About this exercise: Below are records. Find each line in them that holds the word "comment" and copy it.

Source data:
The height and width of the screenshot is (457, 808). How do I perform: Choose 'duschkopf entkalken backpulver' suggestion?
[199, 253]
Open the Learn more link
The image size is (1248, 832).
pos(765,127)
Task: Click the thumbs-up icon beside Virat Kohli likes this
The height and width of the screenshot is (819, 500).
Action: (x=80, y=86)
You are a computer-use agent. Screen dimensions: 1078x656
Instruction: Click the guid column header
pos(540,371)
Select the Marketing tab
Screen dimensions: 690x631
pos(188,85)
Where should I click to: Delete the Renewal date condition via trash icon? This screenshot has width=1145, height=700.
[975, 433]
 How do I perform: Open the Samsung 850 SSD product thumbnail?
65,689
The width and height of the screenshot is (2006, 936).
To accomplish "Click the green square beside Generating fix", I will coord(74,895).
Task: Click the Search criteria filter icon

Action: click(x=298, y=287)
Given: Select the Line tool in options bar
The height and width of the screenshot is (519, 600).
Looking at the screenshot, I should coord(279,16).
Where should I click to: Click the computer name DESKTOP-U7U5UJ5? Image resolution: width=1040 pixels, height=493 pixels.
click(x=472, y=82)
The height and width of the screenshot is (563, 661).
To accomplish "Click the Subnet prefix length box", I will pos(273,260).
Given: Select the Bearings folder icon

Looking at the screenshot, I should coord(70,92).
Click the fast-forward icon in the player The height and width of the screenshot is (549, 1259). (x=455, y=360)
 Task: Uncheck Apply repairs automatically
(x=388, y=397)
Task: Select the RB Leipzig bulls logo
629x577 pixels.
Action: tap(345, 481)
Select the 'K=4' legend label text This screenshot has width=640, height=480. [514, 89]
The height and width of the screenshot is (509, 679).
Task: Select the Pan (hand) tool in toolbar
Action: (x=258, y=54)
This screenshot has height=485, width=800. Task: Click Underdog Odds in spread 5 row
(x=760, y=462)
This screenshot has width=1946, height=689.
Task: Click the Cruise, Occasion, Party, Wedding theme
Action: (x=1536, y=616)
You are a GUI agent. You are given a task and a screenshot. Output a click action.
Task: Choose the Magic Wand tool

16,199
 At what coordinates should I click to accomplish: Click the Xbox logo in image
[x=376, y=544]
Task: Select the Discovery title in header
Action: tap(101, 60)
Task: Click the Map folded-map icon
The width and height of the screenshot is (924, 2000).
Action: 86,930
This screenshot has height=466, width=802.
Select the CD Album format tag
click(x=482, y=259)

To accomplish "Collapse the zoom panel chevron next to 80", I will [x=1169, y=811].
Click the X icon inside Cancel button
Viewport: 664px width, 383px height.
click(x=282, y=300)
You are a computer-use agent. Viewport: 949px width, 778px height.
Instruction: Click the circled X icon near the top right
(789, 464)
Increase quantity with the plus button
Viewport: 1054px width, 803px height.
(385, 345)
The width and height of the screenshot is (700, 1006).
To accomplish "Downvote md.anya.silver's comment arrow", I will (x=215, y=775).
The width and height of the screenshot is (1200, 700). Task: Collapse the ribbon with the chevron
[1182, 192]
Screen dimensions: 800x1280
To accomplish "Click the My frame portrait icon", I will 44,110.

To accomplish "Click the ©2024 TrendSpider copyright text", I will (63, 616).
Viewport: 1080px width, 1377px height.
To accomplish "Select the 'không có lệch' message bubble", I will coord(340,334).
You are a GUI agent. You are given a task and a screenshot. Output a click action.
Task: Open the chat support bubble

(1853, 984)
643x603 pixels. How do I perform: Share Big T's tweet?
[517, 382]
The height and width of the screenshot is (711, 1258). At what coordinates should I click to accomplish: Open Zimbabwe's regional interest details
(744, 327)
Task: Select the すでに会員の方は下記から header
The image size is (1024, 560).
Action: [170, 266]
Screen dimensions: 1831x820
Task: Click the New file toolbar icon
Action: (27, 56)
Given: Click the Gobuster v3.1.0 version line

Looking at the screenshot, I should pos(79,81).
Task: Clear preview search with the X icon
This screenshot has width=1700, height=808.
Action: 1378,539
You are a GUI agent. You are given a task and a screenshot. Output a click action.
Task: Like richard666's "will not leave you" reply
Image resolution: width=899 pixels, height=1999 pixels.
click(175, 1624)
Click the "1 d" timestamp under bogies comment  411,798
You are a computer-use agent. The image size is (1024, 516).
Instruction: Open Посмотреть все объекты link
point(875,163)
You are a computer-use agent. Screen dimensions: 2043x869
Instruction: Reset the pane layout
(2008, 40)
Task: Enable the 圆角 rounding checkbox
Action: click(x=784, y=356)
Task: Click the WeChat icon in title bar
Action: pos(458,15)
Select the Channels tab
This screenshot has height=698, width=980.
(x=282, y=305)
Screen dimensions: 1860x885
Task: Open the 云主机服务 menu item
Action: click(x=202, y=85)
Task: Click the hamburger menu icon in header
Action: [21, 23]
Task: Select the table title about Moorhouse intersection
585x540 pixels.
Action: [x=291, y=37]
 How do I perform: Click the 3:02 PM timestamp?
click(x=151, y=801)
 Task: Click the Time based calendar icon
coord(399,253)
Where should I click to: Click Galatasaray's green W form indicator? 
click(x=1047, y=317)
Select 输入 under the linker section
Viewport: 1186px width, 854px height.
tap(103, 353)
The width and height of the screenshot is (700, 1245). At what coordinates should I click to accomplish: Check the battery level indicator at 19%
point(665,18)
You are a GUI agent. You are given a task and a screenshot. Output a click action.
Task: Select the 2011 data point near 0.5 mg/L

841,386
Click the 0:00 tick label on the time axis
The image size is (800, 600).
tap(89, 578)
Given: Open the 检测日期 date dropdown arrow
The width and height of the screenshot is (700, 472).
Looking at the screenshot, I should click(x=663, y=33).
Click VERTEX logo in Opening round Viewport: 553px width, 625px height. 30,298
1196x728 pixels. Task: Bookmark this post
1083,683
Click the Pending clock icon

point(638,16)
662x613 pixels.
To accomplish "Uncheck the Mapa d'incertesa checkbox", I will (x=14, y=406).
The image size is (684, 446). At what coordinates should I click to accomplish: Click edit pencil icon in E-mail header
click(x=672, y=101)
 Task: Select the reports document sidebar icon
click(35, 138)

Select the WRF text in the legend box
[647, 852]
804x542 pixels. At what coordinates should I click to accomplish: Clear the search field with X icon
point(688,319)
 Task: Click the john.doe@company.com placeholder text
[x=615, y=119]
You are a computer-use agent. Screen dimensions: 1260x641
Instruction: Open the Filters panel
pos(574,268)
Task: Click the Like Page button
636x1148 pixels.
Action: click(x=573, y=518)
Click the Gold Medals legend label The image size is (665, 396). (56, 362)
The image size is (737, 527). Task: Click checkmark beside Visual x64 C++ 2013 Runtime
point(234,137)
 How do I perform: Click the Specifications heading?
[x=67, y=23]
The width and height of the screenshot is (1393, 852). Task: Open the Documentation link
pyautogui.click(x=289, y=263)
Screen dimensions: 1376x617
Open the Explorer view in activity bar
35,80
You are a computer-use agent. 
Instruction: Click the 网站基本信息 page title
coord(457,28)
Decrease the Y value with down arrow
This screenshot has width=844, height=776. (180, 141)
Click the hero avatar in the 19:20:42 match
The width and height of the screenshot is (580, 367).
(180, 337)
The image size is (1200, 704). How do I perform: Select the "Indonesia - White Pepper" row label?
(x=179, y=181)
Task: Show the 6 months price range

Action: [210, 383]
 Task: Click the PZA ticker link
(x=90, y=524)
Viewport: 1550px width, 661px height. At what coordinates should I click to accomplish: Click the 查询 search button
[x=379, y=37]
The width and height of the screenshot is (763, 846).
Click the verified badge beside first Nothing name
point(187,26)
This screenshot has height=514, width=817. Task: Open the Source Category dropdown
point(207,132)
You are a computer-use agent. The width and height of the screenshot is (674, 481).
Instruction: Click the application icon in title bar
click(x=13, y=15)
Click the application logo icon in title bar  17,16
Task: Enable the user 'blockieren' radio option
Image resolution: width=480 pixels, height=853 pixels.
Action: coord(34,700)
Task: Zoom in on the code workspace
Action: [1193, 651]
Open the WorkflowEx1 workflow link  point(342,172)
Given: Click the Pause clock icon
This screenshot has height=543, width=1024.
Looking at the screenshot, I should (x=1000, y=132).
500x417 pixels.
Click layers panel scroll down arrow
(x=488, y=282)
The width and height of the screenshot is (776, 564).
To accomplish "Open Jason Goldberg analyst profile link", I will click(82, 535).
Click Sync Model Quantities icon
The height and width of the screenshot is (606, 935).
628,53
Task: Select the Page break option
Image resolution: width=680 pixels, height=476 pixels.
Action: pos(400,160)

Result of this exercise:
To accomplish "Downvote md.anya.silver's comment arrow", I will (x=215, y=775).
Click the "1 d" timestamp under bogies comment  411,798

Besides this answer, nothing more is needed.